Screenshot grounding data

▼▼▼

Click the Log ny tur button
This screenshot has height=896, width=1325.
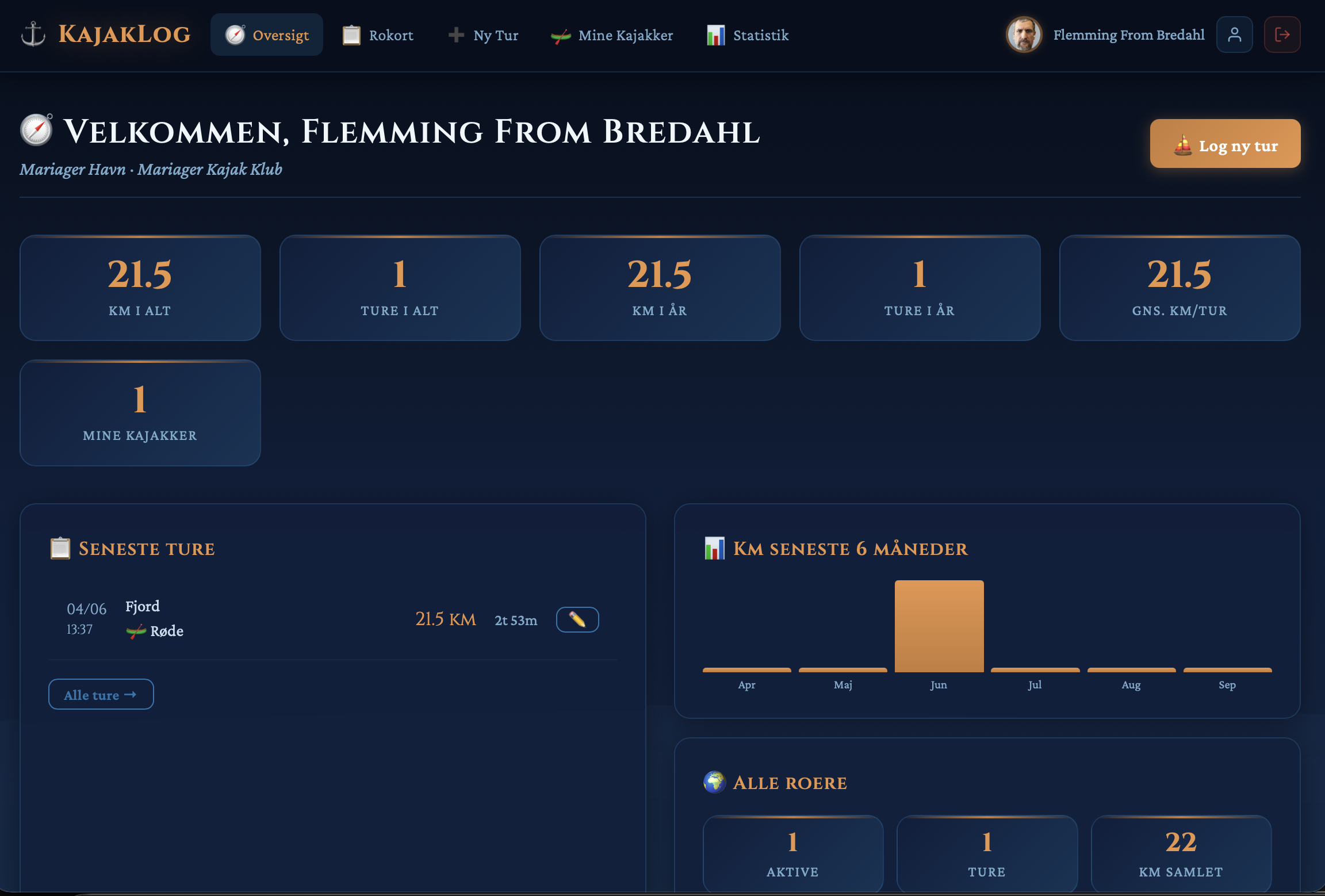[x=1225, y=144]
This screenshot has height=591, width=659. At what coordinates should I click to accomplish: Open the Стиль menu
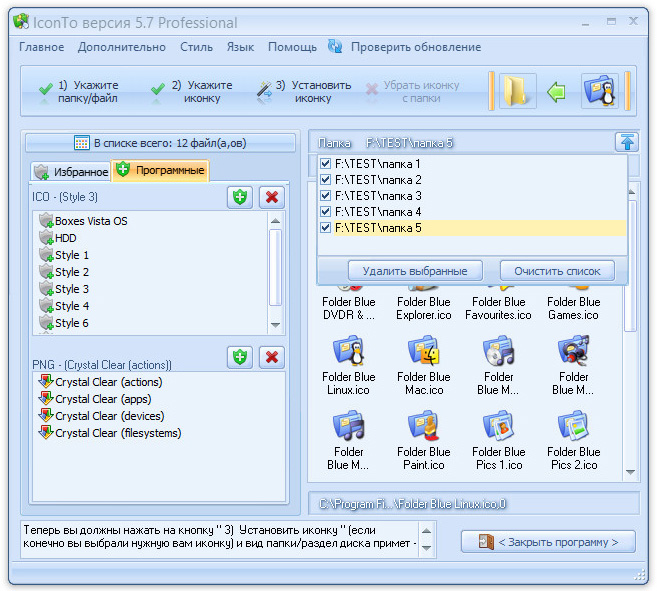tap(196, 47)
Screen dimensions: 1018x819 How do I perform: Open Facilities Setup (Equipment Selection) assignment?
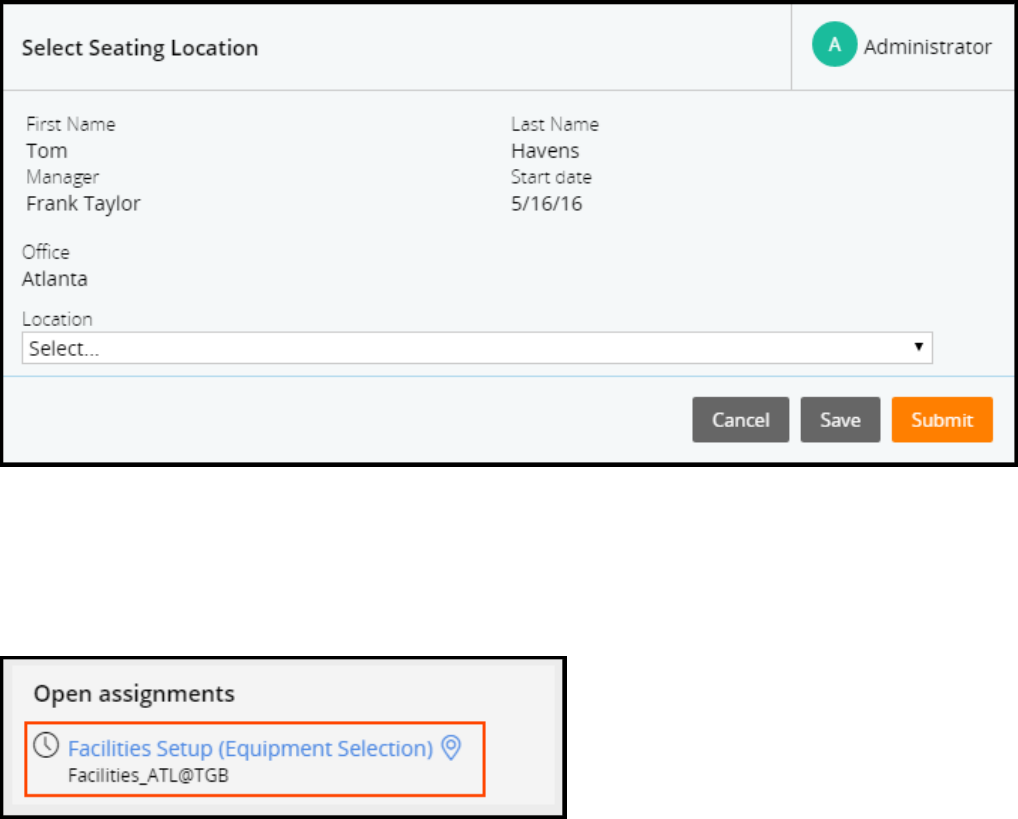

▲▲▲

Could you please return the entries above exactly, minus the pictures?

Click the Log ny tur button
This screenshot has height=896, width=1325.
[x=1225, y=144]
This screenshot has height=591, width=659. At what coordinates should I click to accomplish: Open the Стиль menu
tap(196, 47)
Screen dimensions: 1018x819 How do I perform: Open Facilities Setup (Equipment Selection) assignment?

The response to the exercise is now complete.